West A. v. Chase

25 A.2d 688 | N.H. | 1942

Since the plaintiffs are not fiduciaries, they cannot maintain a bill for direction and advice. Owen v. Busiel, 83 N.H. 345, 347, and cases cited. But, although the present proceeding is entitled a petition for the construction of a will, it appears to seek the rendition of a declaratory judgment. It is therefore deemed to have been instituted under the authority of chapter 86 of the Laws of 1929 to determine the title to real estate.

Oliver B. Chase as executor is not properly a party to the proceeding *106 since he has no interest in the real estate in his representative capacity. Either the title to the homestead farm vested in him individually as devisee under the will of Anna Belle Carter or, if Anna Belle and May Lizzie possessed only a life estate in the property, the remainder-interest vested in the heirs of Mary H. Carter at the date of her death subject to the life estate. That the remainder was not intended to so vest seems quite evident.

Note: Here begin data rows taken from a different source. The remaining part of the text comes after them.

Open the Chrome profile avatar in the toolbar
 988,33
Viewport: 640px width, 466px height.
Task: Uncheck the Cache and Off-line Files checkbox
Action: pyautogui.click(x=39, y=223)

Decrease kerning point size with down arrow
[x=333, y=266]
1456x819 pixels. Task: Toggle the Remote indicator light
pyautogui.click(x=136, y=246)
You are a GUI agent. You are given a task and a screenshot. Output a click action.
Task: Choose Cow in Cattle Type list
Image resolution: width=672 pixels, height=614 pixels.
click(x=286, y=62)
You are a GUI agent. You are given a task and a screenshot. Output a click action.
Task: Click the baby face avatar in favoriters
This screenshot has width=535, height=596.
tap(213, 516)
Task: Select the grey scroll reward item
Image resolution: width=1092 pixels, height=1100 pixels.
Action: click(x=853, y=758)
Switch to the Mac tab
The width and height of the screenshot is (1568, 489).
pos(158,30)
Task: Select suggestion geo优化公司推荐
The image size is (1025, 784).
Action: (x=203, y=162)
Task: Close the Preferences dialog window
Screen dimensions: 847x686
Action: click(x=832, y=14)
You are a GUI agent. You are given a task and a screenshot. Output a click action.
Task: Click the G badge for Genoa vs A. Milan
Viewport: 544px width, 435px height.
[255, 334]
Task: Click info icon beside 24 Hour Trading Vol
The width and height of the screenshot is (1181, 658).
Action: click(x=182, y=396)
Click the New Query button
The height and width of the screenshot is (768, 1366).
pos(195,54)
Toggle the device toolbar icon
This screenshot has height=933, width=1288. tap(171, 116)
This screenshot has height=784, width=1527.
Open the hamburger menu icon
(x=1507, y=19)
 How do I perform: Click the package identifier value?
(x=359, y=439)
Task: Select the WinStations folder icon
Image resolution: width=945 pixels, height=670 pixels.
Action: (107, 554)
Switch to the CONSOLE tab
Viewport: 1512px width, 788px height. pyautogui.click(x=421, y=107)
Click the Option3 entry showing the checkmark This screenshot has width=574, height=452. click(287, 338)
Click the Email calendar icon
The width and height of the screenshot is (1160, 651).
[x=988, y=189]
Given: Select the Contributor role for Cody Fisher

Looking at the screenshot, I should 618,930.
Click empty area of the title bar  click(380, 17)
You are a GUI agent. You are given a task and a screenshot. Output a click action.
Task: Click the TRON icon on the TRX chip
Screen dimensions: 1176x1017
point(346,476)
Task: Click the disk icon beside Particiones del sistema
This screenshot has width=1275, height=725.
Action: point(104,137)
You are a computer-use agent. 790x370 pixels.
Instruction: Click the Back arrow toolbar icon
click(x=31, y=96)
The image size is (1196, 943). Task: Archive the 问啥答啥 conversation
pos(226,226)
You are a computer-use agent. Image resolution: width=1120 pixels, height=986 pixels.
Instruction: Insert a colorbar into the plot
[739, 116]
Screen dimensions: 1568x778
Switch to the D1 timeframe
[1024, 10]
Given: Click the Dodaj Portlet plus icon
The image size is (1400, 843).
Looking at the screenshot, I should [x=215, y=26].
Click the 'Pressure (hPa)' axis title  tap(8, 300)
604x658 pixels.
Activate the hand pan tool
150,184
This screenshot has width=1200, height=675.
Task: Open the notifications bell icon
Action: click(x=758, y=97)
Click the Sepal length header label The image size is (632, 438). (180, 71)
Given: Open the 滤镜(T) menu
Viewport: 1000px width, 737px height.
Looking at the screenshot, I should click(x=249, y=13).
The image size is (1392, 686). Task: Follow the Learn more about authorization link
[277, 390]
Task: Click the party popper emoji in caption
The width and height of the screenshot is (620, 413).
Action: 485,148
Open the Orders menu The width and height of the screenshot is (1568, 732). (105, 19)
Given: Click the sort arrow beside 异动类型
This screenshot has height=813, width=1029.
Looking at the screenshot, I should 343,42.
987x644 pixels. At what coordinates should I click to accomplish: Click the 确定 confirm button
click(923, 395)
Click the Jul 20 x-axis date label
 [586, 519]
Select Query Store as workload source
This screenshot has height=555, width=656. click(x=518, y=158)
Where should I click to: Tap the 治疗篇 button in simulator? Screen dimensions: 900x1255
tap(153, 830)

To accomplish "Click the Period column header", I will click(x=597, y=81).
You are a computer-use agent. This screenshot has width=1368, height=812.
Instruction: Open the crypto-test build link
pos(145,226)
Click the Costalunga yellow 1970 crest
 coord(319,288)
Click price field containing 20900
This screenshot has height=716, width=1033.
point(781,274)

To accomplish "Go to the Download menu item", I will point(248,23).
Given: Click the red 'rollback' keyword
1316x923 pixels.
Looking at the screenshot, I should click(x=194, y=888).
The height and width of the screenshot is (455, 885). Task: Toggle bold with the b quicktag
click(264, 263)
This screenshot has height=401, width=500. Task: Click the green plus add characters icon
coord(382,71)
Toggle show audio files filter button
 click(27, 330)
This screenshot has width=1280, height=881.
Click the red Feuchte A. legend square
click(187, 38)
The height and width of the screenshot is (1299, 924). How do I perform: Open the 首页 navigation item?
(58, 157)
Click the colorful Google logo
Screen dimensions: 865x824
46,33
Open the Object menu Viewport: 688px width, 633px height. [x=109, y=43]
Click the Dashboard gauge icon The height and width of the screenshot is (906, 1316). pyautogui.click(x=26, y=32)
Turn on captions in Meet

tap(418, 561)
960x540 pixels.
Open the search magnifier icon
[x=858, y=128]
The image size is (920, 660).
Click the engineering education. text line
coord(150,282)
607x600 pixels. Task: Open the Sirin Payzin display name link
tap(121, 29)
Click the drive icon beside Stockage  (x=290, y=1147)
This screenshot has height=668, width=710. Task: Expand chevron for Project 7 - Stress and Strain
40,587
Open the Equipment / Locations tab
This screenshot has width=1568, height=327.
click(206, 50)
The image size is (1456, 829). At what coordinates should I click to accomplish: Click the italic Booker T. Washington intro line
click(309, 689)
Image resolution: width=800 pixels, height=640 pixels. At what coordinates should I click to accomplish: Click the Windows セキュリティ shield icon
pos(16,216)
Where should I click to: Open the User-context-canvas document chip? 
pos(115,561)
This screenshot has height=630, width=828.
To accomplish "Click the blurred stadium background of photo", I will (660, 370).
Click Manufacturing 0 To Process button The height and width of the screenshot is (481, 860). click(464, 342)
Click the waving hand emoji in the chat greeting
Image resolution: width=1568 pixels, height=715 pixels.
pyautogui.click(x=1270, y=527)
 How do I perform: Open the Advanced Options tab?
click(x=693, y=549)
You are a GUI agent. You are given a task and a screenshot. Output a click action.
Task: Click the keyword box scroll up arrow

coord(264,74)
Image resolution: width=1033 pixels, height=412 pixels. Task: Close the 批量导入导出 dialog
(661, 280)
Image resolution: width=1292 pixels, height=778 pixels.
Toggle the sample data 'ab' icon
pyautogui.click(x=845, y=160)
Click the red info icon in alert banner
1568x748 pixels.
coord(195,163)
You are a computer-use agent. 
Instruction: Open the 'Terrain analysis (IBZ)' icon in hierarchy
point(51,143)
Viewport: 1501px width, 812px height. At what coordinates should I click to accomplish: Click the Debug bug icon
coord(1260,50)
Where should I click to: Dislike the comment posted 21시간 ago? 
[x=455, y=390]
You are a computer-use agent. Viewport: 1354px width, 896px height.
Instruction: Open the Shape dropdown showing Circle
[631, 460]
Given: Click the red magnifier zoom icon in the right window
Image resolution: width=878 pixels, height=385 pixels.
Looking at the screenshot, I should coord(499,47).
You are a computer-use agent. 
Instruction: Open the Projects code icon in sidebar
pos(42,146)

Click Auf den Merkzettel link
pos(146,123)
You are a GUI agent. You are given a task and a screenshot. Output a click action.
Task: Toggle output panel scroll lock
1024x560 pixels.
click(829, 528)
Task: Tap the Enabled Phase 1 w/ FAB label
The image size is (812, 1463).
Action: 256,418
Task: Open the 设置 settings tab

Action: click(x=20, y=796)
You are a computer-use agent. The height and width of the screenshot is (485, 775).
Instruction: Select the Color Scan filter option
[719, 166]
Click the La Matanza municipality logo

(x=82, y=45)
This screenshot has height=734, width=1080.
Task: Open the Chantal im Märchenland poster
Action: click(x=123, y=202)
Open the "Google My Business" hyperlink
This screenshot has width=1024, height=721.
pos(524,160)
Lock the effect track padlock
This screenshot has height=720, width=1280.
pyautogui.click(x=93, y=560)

The phrase "for their use and benefit during their lives," read in connection with the other provisions of the will, merely evinces a design to restrict the sale of the farm and to insure its continuance a family home during the lives of Anna Belle and May Lizzie, under whose "management and authority" the home is to be maintained. It does not appear that the testatrix had any expectation that her remaining heirs would occupy the farm as a home after the death of these two daughters. It is true that she does not in express terms devise the remainder over, but by a general residuary devise and bequest she bestows upon Anna Belle and May Lizzie all the rest and residue of her estate, "real, personal, and of every kind and nature."

In view of this all-inclusive provision it is hard to believe that the testatrix intended to leave the remainder undisposed of and thus limit the interest of Anna Belle and May Lizzie therein to the fractional portions they would inherit as heirs. And a further indication that she did not intend to die intestate with respect to the remainder is shown by the fact that one of the heirs who would inherit the remainder-interest was her daughter, Georgia Chase, who, in the opinion of the testatrix, was so "comfortably situated" and so "well provided for" that she merited no more than a nominal bequest.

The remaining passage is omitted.